# TASK INSTRUCTIONS:
Rewrite the lines below as a numbered list, skipping any blank lines and leaving out the pictures.

# RECORDS FOR PROCESSING:
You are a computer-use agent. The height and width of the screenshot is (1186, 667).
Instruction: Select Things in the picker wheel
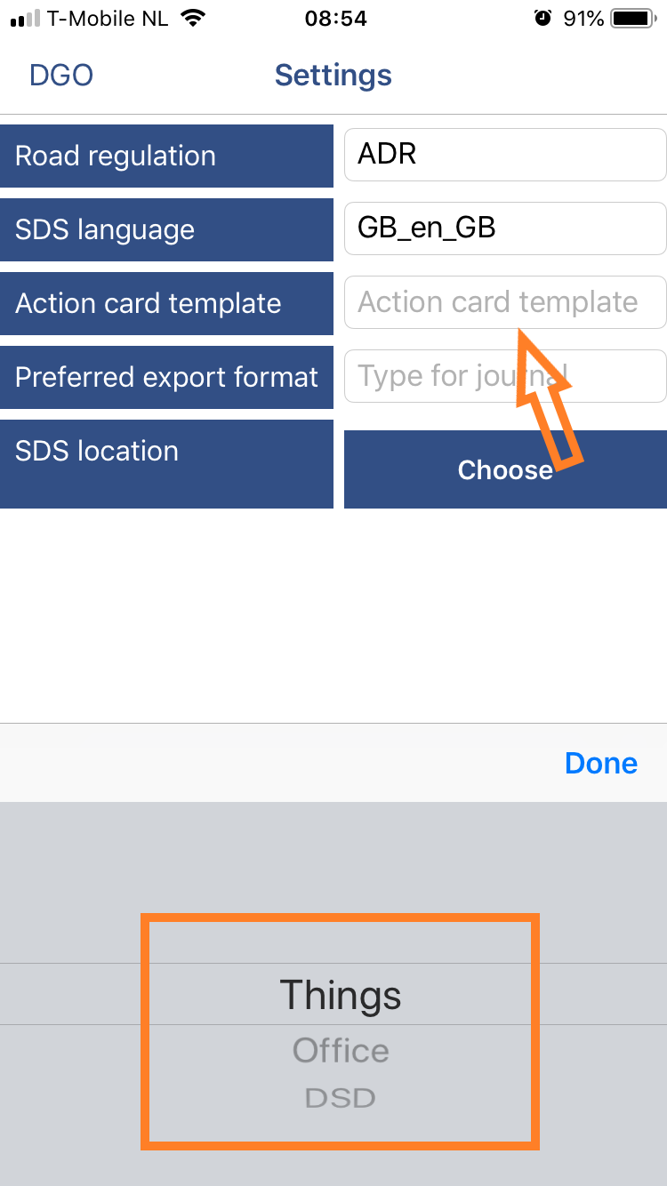(x=341, y=995)
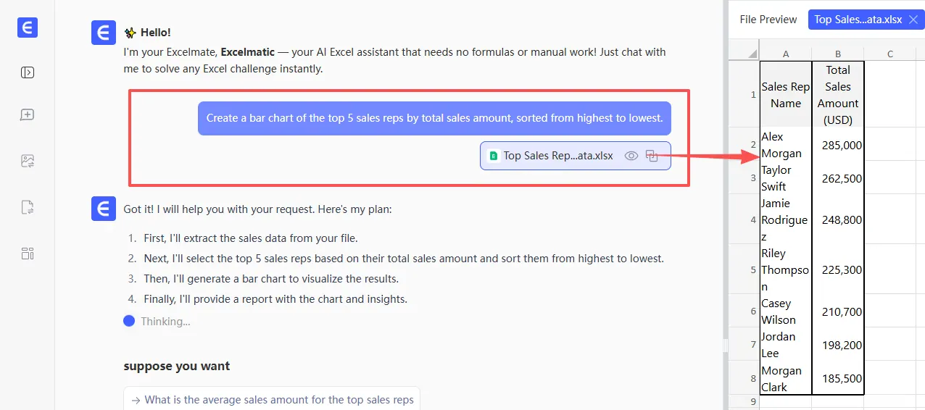Click the cell with value 262,500
925x410 pixels.
(838, 178)
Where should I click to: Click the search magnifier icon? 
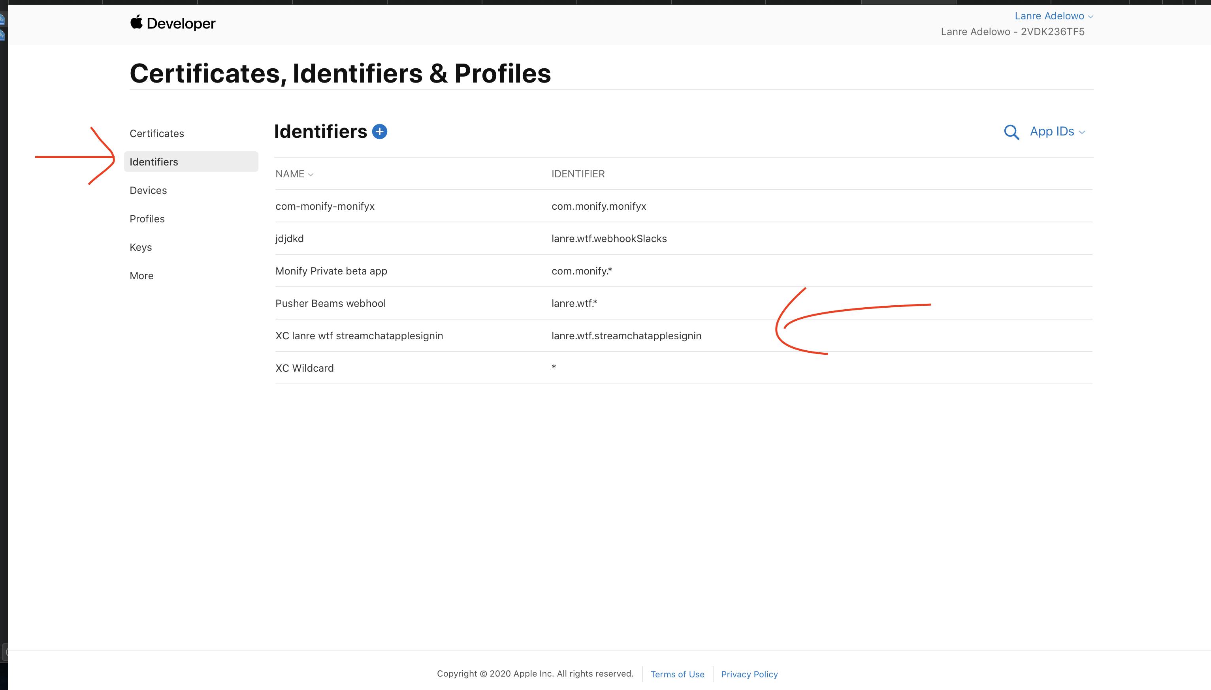(1011, 132)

# REPLY:
1. You are a computer-use agent. The height and width of the screenshot is (1186, 667).
2. Instruction: Select Things in the picker wheel
3. (x=341, y=995)
4. Click the cell with value 262,500
5. 925x410 pixels.
6. (838, 178)
7. Where should I click to: Click the search magnifier icon? 
8. (1011, 132)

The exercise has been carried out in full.